» Problem statement
Pictures excluded, reproduce exactly the lines below from the one with "Screen dimensions: 644x146" through the one with "The width and", both included.

» Listed entries
- Opening Delimiter -

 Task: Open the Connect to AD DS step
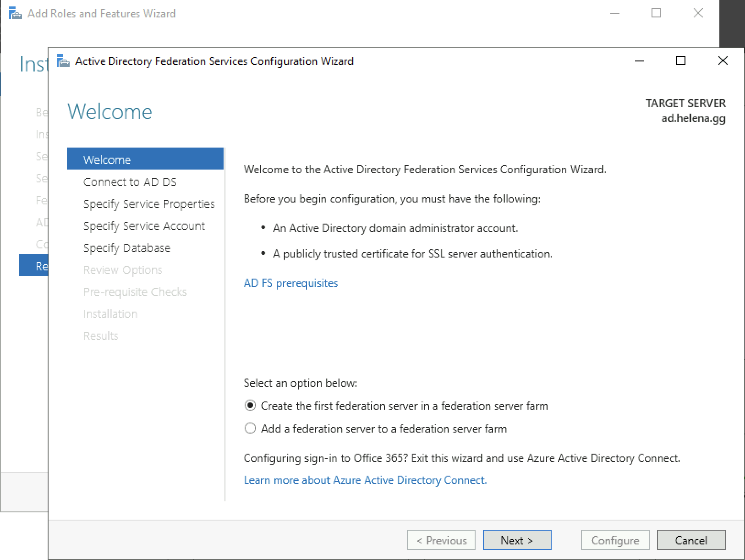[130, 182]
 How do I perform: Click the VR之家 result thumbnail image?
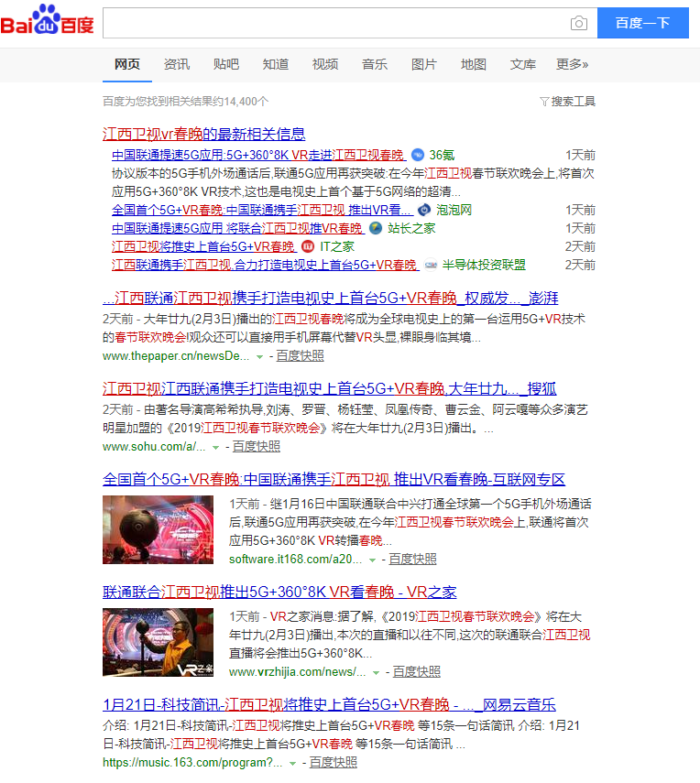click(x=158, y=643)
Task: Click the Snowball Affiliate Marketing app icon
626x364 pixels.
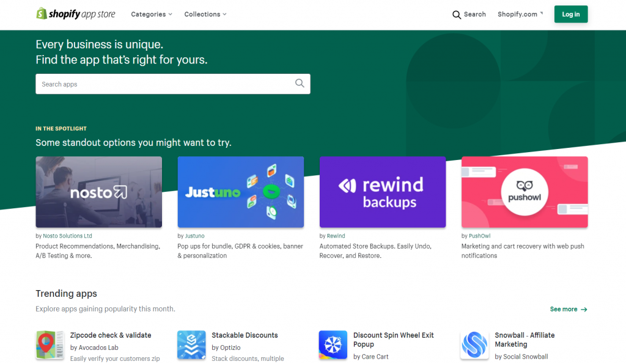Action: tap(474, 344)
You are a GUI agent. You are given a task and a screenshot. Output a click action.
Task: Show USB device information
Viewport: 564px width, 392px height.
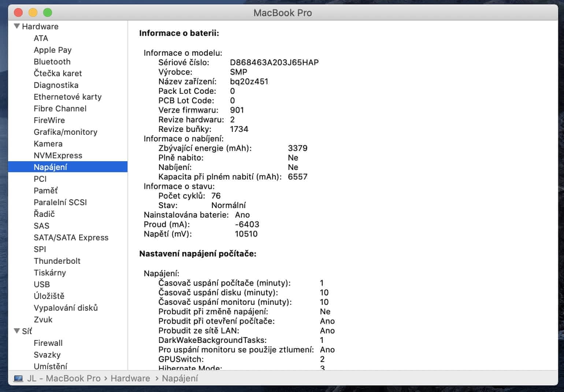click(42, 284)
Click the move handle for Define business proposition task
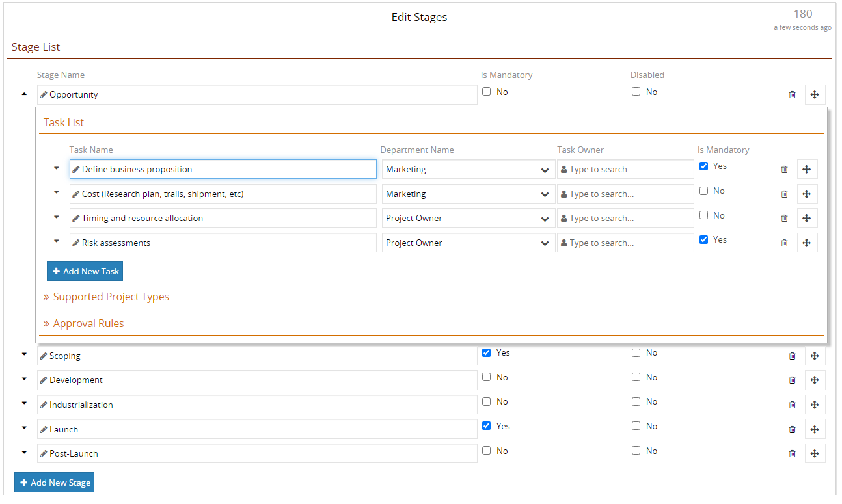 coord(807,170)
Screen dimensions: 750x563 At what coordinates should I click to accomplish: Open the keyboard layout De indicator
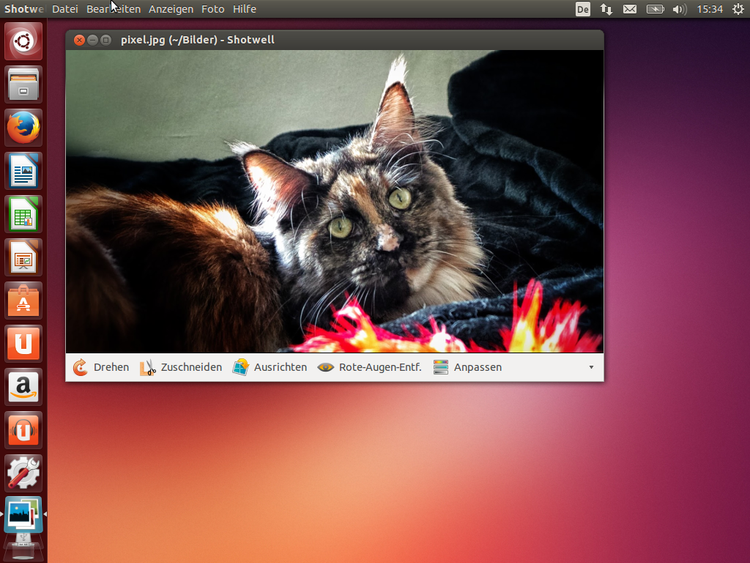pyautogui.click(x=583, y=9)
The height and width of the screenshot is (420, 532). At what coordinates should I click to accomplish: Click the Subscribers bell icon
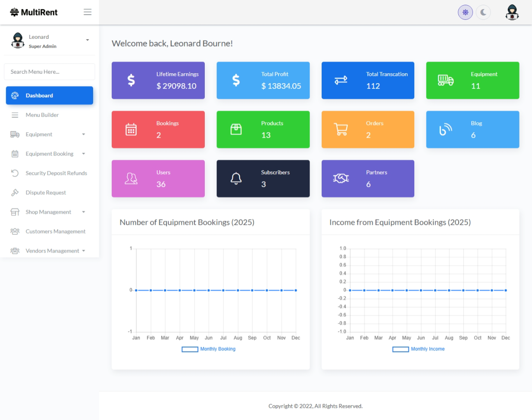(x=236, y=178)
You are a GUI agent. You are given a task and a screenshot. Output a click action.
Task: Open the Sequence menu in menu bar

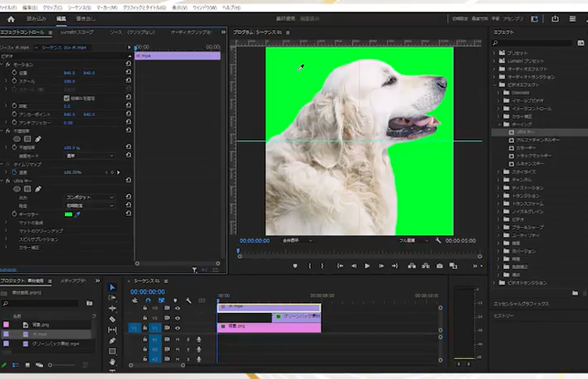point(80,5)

- Closing Delimiter -
- Opening Delimiter -

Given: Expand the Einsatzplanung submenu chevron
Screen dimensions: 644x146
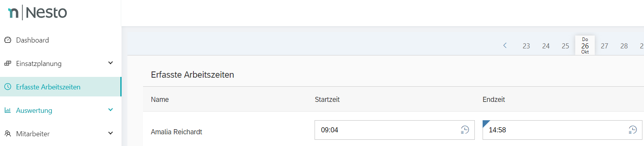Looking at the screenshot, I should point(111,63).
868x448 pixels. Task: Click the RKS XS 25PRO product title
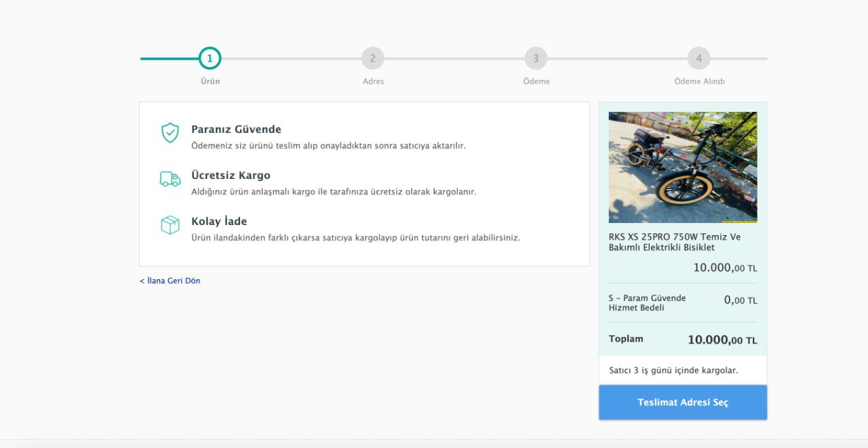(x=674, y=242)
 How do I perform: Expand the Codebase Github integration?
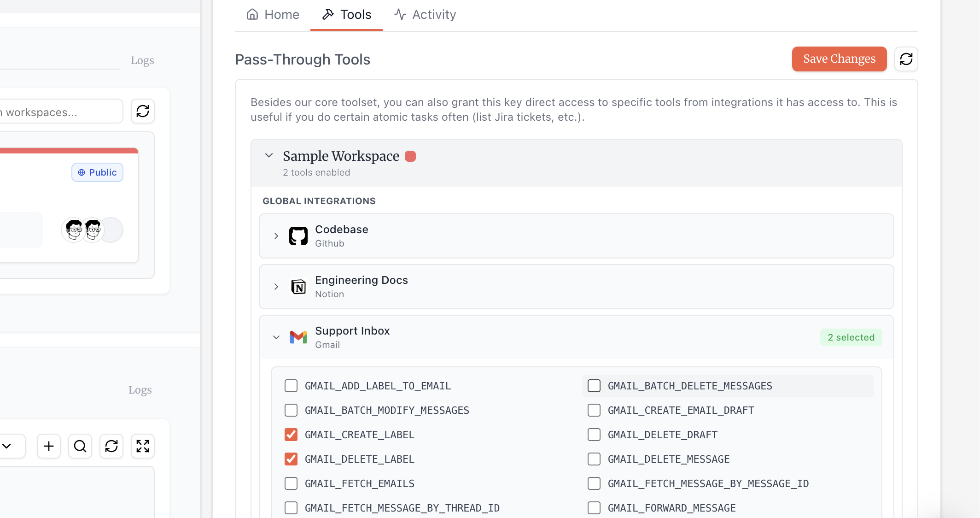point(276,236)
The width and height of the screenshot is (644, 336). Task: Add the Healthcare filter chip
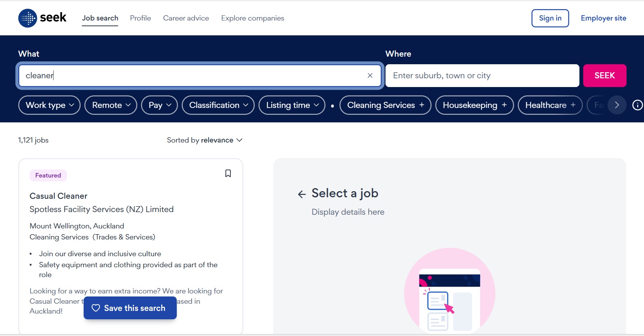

- Closing Delimiter -
- Opening Delimiter -

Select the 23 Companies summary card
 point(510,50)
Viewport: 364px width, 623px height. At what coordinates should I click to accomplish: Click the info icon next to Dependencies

- Closing Delimiter -

» Task answer
Screen dimensions: 644x146
Looking at the screenshot, I should point(111,63).
868x448 pixels. Task: Click the RKS XS 25PRO product title
(x=674, y=242)
 How do I perform: Expand the Codebase Github integration?
point(276,236)
The width and height of the screenshot is (644, 336). Task: Add the Healthcare filter chip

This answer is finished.